Choć pensje w Polsce systematycznie rosną, to nadal wielu z nas narzeka na poziom swoich zarobków. Tymczasem od narzekania nikomu jeszcze w portfelu nie przybyło. Jeśli uważasz, że masz prawo zarabiać więcej, to weź sprawy w swoje ręce i wywalcz sobie podwyżkę. Jak to zrobić z głową? Oto 5 ciekawych sposobów.
- Podnieś swoje kwalifikacje – zanim zażądasz wyższej wypłaty poproś szefa o skierowanie Cię na kurs doszkalający lub obsługi jakiegoś skomplikowanego programu. Firma pewnie chętnie to sfinansuje, bo w efekcie zyska pracownika o wyższych kompetencjach. Jak wiadomo wyższe kompetencje, to wyższa pensja. Inwestuj również w siebie z własnych środków, co wpłynie na zwiększenie Twojej wartości na rynku pracy.

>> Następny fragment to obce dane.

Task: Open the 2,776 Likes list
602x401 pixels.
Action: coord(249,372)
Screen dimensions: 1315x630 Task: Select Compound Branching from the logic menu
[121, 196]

- Miej alternatywę – jeśli rozmowa o podwyżce zakończy się po 5 minutach, bo szef twardo powie, że nie masz na co liczyć, zaskocz go informacją o propozycji od innego pracodawcy. Taka groźba może zostać uznana za blef, dlatego lepiej niech to będzie prawda a nie fikcja. Jeśli szef bez żalu pożegna się z Tobą, będzie to znaczyć, że nie miałeś przyszłości w tej firmie.
- Dobrze przygotuj się do rozmowy – szef może zapytać Cię, dlaczego miałbyś zarabiać więcej. Wówczas unikaj ogólników i mało znaczących frazesów. Wyłóż konkrety: podniosłeś kwalifikacje, osiągnąłeś dobre wyniki, zdobyłeś ważnego klienta, urodziło Ci się dziecko (tak, to może być ważny dla szefa argument!) itd. Staraj się podkreślać korzyści, jakie wynikają dla firmy z Twojej obecności na liście płac.

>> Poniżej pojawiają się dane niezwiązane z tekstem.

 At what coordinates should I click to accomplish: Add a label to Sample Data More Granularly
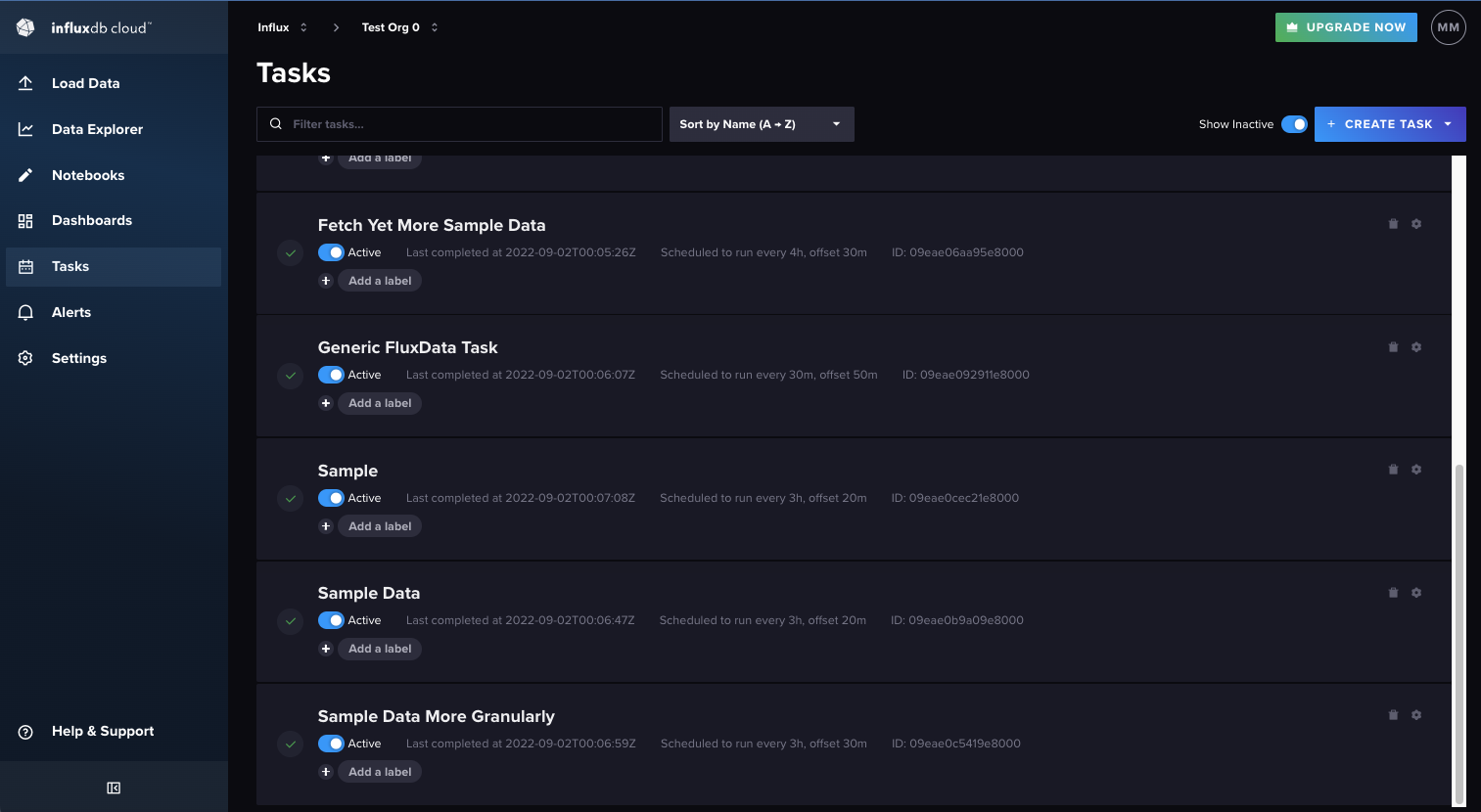[x=380, y=771]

- Zweryfikuj swoje oczekiwania – musisz oczywiście wiedzieć, jaka podwyżka Cię interesuje. To musi być konkretna kwota, bo mało który szef ma czas i ochotę na indywidualne negocjacje. Kwotę podwyżki ustal według własnych oczekiwań, ale następnie skonfrontuj ją z realiami rynkowymi. Sprawdź, ile zarabiają fachowcy na Twoim stanowisku w innych miastach. Ta wiedza ułatwi Ci dokładne oszacowanie swojej rynkowej wartości.
- Substytut podwyżki – być może sytuacja finansowa firmy nie pozwoli szefowi na przyznanie Ci podwyżki. Musisz to zrozumieć i albo zaakceptować, albo poszukać sobie nowego pracodawcy. Czasami jest rozwiązanie pośrednie. To bonusy pozapłacowe. Jeśli np. zależy Ci na karnecie na siłownię lub dofinansowaniu do przedszkola dziecka, to może być dla firmy dużo łatwiejsze do spełnienia niż podwyżka. Przygotuj sobie listę takich pożądanych bonusów i zaproponuj je w sytuacji, gdy szef twardo odmówi podniesienia Ci pensji z przyczyn ekonomicznych.
Nigdy nie masz gwarancji, że rozmowa o podwyżce zakończy się sukcesem. Wówczas jednak staraj się opanować emocje i nie pal za sobą mostów. Rozstań się z szefem w zgodzie, bo życie bywa przewrotne i nigdy nie wiesz, czy Twoja kariera nie zatoczy koła.